What exactly is it that gives a date so much power? Image: Adina Voicu/Pixabay.
Content notice: sexual assault.
March is always an awful month for me.
In Cape Town — my home town — March marks the beginning of autumn. Summer’s exhilarating heat comes to a sobering end. Sweltering afternoons and nights spent around the fire ominously disappear, soon to be replaced by gusts of winds and air so cold it literally hurts your face.
It’s the extinguishing of a flame, the sudden absence of warmth and light.
My “March anxiety,” as I called it, always felt like an ache in my belly in expectation of winter’s return. The anxiety would sometimes push me to the point of breakdowns and suicidal thoughts. My dread of winter was always worse than how I felt during winter itself. In autumn, I cracked; in winter, I was broken.
Initially, I thought I had seasonal affective disorder (SAD). While SAD commonly affects people in winter, some people are affected in the summer, too. People with winter SAD feel lethargic, depressed, and sensitive during the winter, while people with summer SAD often feel agitated. SAD is believed to be triggered by a lack of light or an increase in heat, depending on the season that triggers it.
A quick Google search helped me match my symptoms to SAD. In March of 2013, after my symptoms returned, I decided to seek psychological help. I explained to my psychologist that I thought I had SAD, since I feel really depressed every March.
She agreed that it sounded like SAD, but wanted to explore my symptoms a bit more.
“Did anything traumatic ever happen to you in March?” she asked.
“Well,” I started, feeling foolish for not realizing it earlier. “I was raped at the beginning of April, seven years ago.” It was one of the first times I had ever admitted that I had been raped.

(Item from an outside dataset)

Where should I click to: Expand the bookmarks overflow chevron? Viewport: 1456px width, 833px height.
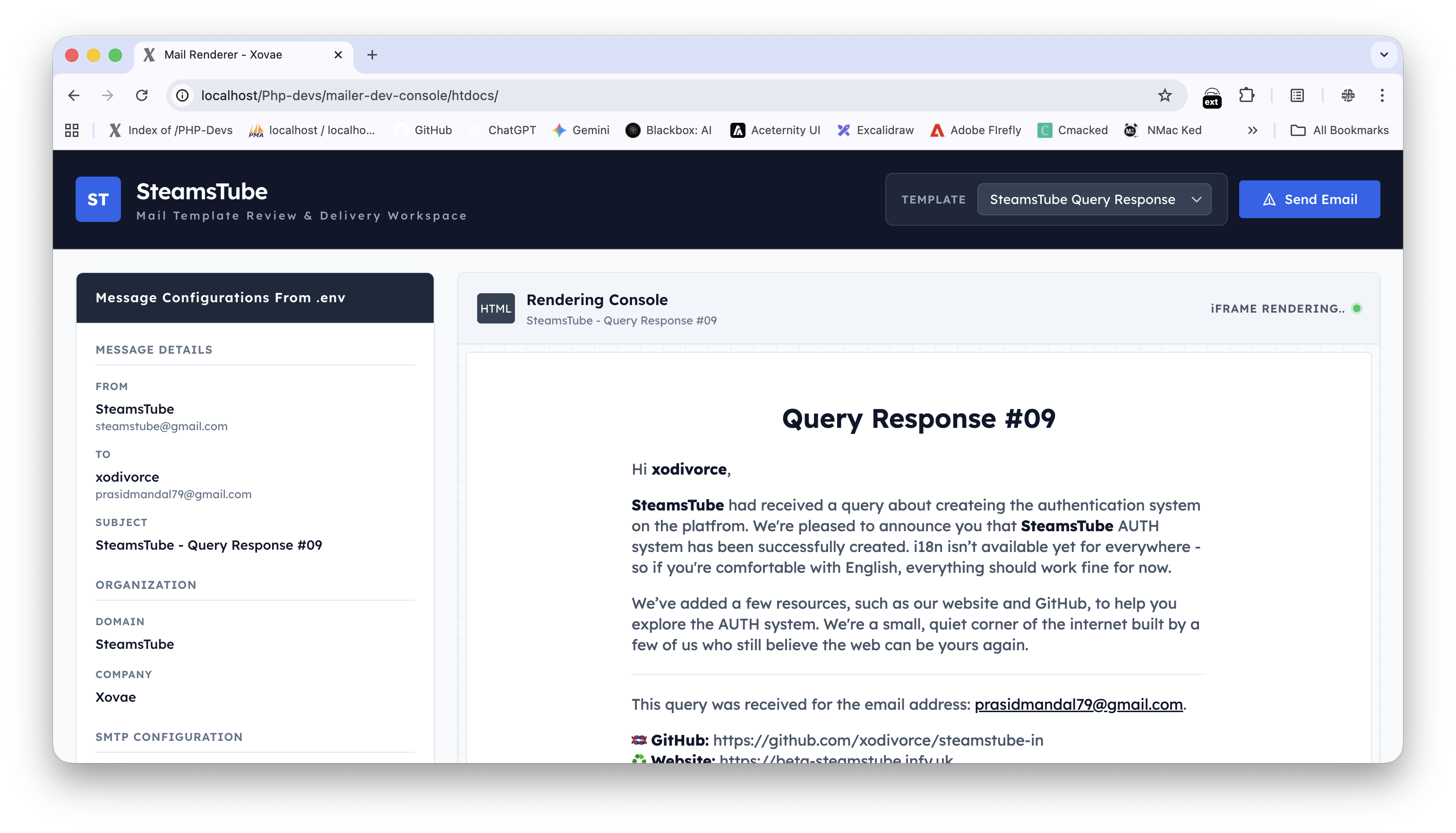(1252, 130)
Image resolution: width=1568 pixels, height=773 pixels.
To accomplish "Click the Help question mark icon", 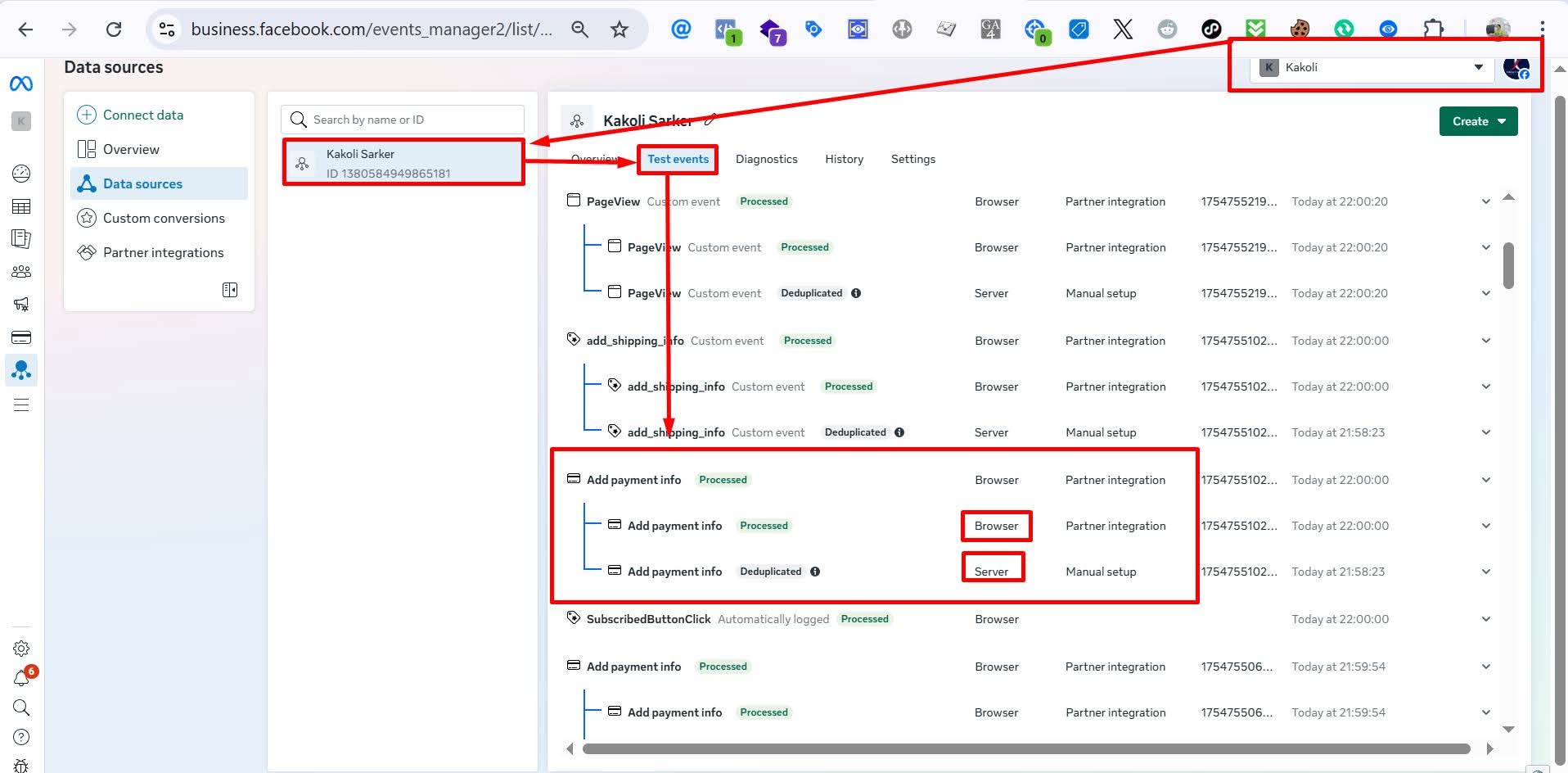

My psychologist then mentioned a word I had never heard before: “traumaversary.” She told me that, even if I wasn’t entirely conscious of it, my depression could be aggravated by the association of rape with the month of April. “That would explain the anxiety,” she said. “Do you think you’re afraid of April because you’re afraid of remembering?”
As the name suggests, a traumaversary is the anniversary of a trauma. The term is popular in some adoptive parenting circles and a few rape support networks, but it really can affect anyone who’s ever experienced trauma.
But why is it that traumaversaries can impact us so badly? What exactly is it that gives a date so much power?
Maybe we associate the milieu of the season with our trauma. Maybe we’re reminded of our trauma by certain holidays or annual events, such as the beginning of the school year.
Or maybe we subconsciously wonder if our trauma will repeat itself, just as the seasons do.
My psychologist suggested that I try to acknowledge the day in a pre-emptive effort to ease the dread for the coming March. “When you’re ready, you might want to turn it into a ritual. Or even a celebration,” she said.
For me, the word “ritual” evokes images of someone meditating in a dark room, encircled by candles and incense — like a scene from Charmed or something.
“Celebration,” on the other hand, sounded a lot like a party. While feeling positive about my progress after my rape sounds like a nice idea, celebrating seemed so foreign to me.
I tried very hard to celebrate on my traumaversary that year, and for the two years after that.
This year, my March was no less tumultuous than it was in previous years.
But something different happened: as my traumaversary approached, I strangely found myself looking forward to it.
I yearned for it like I yearn for New Year’s Eve. It felt a lot like a fresh start and a moment of reflection. I realized that I did, after all, have something to celebrate: my resilience.
My PTSD, depression and anxiety aren’t things I’ve “overcome,” and neither is my rape.
But the enduring pain I’ve been through has made me realize one positive truth: I am tough.
Sometimes, our fear of winter leaves us colder than the winter itself. But no matter how difficult the winter is, spring always comes afterwards.
I’m healing, and that’s worth celebrating every year.
Because here I am, despite it all. Blooming.